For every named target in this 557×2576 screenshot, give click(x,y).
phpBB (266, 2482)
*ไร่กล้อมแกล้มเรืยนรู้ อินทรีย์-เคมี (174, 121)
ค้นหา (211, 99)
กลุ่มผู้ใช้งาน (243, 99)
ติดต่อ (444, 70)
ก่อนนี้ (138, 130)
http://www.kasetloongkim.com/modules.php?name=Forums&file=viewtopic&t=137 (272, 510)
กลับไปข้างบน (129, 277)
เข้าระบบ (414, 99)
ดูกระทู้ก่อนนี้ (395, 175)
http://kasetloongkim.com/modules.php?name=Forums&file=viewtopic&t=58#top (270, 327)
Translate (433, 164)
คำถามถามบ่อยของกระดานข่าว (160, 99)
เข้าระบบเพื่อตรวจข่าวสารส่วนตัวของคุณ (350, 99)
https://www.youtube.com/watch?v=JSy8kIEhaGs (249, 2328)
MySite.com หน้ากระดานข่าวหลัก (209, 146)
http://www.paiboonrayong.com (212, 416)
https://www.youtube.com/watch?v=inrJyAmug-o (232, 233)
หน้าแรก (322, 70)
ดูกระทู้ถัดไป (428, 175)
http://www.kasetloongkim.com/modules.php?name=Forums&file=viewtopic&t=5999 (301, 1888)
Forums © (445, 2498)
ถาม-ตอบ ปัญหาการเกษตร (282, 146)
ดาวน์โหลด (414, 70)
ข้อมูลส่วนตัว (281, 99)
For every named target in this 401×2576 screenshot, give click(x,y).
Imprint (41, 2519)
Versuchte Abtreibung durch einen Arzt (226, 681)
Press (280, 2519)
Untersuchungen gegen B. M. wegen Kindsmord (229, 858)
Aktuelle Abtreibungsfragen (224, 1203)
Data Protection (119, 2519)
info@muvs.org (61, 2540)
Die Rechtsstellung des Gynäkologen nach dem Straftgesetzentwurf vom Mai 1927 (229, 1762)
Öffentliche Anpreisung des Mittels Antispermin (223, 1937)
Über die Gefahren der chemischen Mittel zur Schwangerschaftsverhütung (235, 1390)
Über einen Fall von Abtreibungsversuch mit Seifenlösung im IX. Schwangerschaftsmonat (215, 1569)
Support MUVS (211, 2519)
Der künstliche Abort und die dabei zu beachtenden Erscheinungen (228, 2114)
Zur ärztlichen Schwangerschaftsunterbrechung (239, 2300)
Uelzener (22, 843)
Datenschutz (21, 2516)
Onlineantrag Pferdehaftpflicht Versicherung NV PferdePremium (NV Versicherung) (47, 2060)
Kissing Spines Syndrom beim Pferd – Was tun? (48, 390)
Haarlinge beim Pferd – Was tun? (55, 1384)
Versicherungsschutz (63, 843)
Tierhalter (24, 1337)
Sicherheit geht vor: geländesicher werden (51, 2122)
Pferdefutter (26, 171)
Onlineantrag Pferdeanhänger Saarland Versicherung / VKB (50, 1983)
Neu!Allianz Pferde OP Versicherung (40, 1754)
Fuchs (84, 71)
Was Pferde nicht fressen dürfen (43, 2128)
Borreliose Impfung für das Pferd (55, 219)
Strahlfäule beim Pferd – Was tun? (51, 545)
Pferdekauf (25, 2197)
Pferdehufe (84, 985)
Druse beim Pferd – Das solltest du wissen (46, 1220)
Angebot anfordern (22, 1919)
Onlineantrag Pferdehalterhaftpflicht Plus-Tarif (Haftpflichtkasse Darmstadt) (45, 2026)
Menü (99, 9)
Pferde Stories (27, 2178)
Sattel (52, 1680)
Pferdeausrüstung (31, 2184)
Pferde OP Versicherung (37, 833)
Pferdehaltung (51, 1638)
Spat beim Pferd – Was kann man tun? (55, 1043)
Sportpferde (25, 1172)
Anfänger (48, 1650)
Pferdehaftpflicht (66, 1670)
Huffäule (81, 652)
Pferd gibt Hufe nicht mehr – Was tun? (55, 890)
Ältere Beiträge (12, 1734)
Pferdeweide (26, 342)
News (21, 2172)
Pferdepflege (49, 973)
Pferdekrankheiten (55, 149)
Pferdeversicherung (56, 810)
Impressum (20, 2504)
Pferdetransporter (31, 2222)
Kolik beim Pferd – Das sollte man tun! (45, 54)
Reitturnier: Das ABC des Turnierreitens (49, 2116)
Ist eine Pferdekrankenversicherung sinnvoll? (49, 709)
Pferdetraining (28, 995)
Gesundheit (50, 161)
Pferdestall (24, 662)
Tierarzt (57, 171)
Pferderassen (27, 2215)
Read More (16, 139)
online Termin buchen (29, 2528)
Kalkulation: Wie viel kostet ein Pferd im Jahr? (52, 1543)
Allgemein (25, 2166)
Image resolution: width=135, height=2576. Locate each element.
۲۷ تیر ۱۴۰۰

+ + +

Directions for this task: Starting with the line with "ถาม-ตอบ ปัญหาการเกษตร (282, 146)" above and going on through the line with "Support MUVS (211, 2519)", transcribe every line exactly, both ends included, and add nothing.

Written reply:
ถาม-ตอบ ปัญหาการเกษตร (282, 146)
ดาวน์โหลด (414, 70)
ข้อมูลส่วนตัว (281, 99)
For every named target in this 401×2576 screenshot, give click(x,y).
Imprint (41, 2519)
Versuchte Abtreibung durch einen Arzt (226, 681)
Press (280, 2519)
Untersuchungen gegen B. M. wegen Kindsmord (229, 858)
Aktuelle Abtreibungsfragen (224, 1203)
Data Protection (119, 2519)
info@muvs.org (61, 2540)
Die Rechtsstellung des Gynäkologen nach dem Straftgesetzentwurf vom Mai 1927 (229, 1762)
Öffentliche Anpreisung des Mittels Antispermin (223, 1937)
Über die Gefahren der chemischen Mittel zur Schwangerschaftsverhütung (235, 1390)
Über einen Fall von Abtreibungsversuch mit Seifenlösung im IX. Schwangerschaftsmonat (215, 1569)
Support MUVS (211, 2519)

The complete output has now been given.